Вот так под конец зимы тысяча девятьсот сорок четвертого года поезд, прорезав за несколько дней просторы Башкирии, вышел из густого леса к реке Белой, пересек ее ледяной простор и въехал в Уфу. Въезжая на мост, поезда замедляли ход и проделывали эту четверть километра под перестук и гудение стали, словно наперед оплакивавшей свою неизбежную участь. А достигнув дальнего берега замерзшей реки, катили мимо деревянных хибарок, жилых многоэтажек, заводов, мечетей, немощеных улиц, складов, бетонных бомбоубежищ, пока не приближались к вокзалу, и начальник его дул в свисток, а музыканты городского духового оркестра — в свои помятые трубы. Матери-мусульманки стояли на перроне, сжимая в пальцах фотографии. Татарские старики привставали на цыпочки, чтобы высмотреть сыновей. Старушки протягивали к вагонам стаканчики с семечками. Продавщицы прибирались в пустых ларьках. Суровые санитарки в коричневой форме готовились к перевозке раненых. Усталые милиционеры стояли, прислонясь к столбам, под красными жестяными транспарантами, колыхавшимися на ветру, восхвалявшими электрификацию деревень («Наш Великий Вождь дал нам электричество!»), и смрад пота и гнили наполнял, опережая солдат, воздух, и каждый зимний вечер шестилетний мальчишка, голодный, тощий, нетерпеливый, сидел на речном обрыве, глядя на поезда и гадая, когда же его отец вернется домой и будет ли он таким же калекой, как те, кого выносят внизу из вагонов под пар, под пение труб.

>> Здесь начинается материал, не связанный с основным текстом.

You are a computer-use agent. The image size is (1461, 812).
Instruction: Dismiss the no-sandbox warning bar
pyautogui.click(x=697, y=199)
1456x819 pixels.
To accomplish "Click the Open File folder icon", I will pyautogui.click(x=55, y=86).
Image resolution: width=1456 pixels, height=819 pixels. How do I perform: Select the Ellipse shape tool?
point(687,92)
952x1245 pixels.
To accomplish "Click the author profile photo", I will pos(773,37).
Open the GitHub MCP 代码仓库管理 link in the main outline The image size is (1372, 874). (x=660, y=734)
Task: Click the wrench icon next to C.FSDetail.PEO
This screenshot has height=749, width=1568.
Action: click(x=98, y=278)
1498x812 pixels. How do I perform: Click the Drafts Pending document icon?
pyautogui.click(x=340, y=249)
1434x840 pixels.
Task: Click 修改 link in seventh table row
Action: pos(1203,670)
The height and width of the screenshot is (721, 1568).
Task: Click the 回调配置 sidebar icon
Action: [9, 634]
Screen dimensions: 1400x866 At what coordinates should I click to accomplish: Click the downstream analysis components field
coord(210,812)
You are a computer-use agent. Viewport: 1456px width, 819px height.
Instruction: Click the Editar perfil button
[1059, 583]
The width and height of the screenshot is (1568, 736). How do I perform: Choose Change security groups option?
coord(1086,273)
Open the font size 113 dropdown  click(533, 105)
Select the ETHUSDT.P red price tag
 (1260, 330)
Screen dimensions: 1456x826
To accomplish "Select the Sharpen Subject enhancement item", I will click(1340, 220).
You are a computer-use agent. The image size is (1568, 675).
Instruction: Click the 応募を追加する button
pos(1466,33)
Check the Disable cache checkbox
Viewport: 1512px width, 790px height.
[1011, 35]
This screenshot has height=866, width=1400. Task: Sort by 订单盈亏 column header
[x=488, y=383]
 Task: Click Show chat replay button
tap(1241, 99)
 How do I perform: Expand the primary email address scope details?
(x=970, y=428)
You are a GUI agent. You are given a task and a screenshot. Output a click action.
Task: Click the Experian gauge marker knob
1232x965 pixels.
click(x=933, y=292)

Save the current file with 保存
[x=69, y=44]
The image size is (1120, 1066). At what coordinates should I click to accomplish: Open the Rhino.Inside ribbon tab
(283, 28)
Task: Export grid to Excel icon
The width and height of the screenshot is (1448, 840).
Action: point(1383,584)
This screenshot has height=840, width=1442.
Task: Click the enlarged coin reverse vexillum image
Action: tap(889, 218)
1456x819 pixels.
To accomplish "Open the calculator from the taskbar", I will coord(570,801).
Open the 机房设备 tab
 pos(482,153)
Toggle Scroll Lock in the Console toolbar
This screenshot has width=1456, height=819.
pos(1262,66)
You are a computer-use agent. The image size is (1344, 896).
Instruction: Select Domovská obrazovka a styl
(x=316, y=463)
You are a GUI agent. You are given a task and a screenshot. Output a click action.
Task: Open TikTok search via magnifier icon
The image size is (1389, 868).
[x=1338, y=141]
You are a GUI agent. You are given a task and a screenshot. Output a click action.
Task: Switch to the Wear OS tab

* * *Сначала мы очистили огромную оранжерею. Нурия передавала помидорные кусты деревенскому парнишке, который вечно околачивался у госпиталя. Катя, Марфуга, Ольга и я выбрасывали лопатами землю наружу. Я была старшей, поэтому с лопатой управлялась легко. Вскоре оранжерея опустела, стала просторной, как два дома. Мы заволокли в нее восемь дровяных плит, поставили у стеклянной стены, растопили. И спустя недолгое время помидорами в ней даже и не пахло.
Настал черед больших железных полотнищ. Двоюродная сестра Нурии, Миляуша, работала сварщицей на нефтезаводе. Ей выдали там пятнадцать листов. Она позаимствовала трактор, прицепила к нему листы и доволокла до ворот госпиталя, а от них по узкой дорожке к оранжерее. Листы были тяжелые, слишком большие, в дверь не пролезали, поэтому нам пришлось пропихивать их в оранжерею, сняв задние окна.
Деревенский парнишка помогал поднимать железо. Он все больше в землю смотрел — смущался, наверное, что женщины вынуждены делать такую тяжелую работу, но нам это было все равно, мы выполняли наш долг.
Сварщицей Миляуша была великолепной. Выучилась перед самой войной. Работала она в особых очках, большие стекла которых отражали синее пламя горелки. И через два дня огромная ванна была готова.
Вот только как в ней воду греть, мы пока не придумали.